The findings demonstrate that brain mitochondrial properties are diverse across regions, form coherent large-scale networks, and are behaviorally relevant. Direct biochemical measures of RC activity and mtDNA density uncovered brain-wide patterns not captured by protein abundance alone. Stressors differentially recalibrate mitochondrial phenotypes: CORT induced more region-specific changes, while CSDS led to coordinated reductions across regions, suggesting distinct neuroendocrine and temporal dynamics of mitochondrial adaptation. MHI, integrating multiple mitochondrial features, provided the strongest and most consistent associations with behavior, outperforming individual features and peripheral tissue measures, underscoring brain specificity. Mitochondrial connectivity revealed moderate global co-regulation across brain regions but little coherence with peripheral tissues, indicating organ- and region-specific mitochondrial regulation. The identification of three mitochondria-based brain networks aligns broadly with known functional systems (cortico-striatal decision/action, salience/spatial navigation, and threat response) and significantly overlaps with gene expression and structural connectivity, yet remains distinct—suggesting mitochondria capture an independent facet of neural system organization. The cortico-striatal network’s mitochondrial phenotype explained a substantial portion of inter-individual variance in anxiety-like and social behaviors, strengthening the functional significance of mito-based networks. Methodologically, the work highlights the utility of multi-feature indices (MHI) akin to multivariate neuroimaging approaches, and cautions against interpreting mtDNA copy number per cell (mtDNAcn) as a proxy for mitochondrial content in brain due to large cellularity differences. Overall, the study supports a network-based, multimodal view of how mitochondrial function contributes to brain-behavior relationships.

This study introduces a scalable, miniaturized biochemical approach to map mitochondrial phenotypes across the mouse brain and links them to behavior. It reveals that mitochondria form distinct large-scale networks with specific biochemical and transcriptional signatures, and that the cortico-striatal mito-network is especially predictive of anxiety-like and social behaviors. Cross-modal concordance with gene expression and structural connectivity supports the biological validity of these mito-based networks. Future directions include: causal manipulations of mitochondrial function within identified networks to test behavioral effects; longitudinal studies to map the dynamics of mitochondrial recalibrations under different stressors and recovery; higher-resolution, cell-type–specific and subcellular (e.g., synaptic) assessments; translation to other species and to human brain studies; and integration with in vivo metabolic imaging to relate maximal capacity measures to real-time metabolic fluxes.

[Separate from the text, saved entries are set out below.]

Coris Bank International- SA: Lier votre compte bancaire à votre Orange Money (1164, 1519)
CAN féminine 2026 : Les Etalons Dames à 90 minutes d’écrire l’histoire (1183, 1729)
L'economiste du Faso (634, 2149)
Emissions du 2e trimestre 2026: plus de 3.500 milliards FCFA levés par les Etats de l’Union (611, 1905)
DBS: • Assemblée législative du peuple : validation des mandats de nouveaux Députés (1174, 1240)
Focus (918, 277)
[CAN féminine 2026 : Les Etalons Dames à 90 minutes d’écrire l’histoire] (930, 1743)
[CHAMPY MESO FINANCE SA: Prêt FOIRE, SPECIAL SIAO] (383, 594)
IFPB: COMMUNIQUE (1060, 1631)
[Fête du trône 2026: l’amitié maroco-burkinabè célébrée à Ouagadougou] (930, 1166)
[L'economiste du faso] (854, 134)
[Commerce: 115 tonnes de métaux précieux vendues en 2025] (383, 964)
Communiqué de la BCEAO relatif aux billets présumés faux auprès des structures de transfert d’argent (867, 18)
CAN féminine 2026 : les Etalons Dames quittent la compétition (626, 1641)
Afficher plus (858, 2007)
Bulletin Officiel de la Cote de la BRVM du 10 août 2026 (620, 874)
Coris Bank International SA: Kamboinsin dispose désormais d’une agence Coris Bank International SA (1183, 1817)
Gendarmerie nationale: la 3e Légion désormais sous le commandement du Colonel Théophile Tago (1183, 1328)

- Sample size limited (≈27 mice; 5–6 per group) reducing power for multiple comparisons; many reported p-values are unadjusted; effect sizes for some associations may be inflated. - Not all animals underwent all behavioral tests due to experimental design; NSF latency cap (600 s) reduces correlation precision. - Frozen tissue assays measure maximal RC capacity, not in vivo flux influenced by instantaneous neural activity. - Tissue punches may include adjacent regions given 1 mm diameter vs smaller target areas; punches were not weighed directly; mass estimated. - Plate design limited cross-tissue comparisons due to plates accommodating no more than two tissue types; normalization mitigates but does not eliminate batch effects. - Analyses restricted to male mice; sex differences not addressed. - Cell-type heterogeneity across regions may contribute to observed differences; although assessed, full resolution to single-cell level was not performed. - Some mitochondrial measures missing due to technical issues (n=8/579 excluded).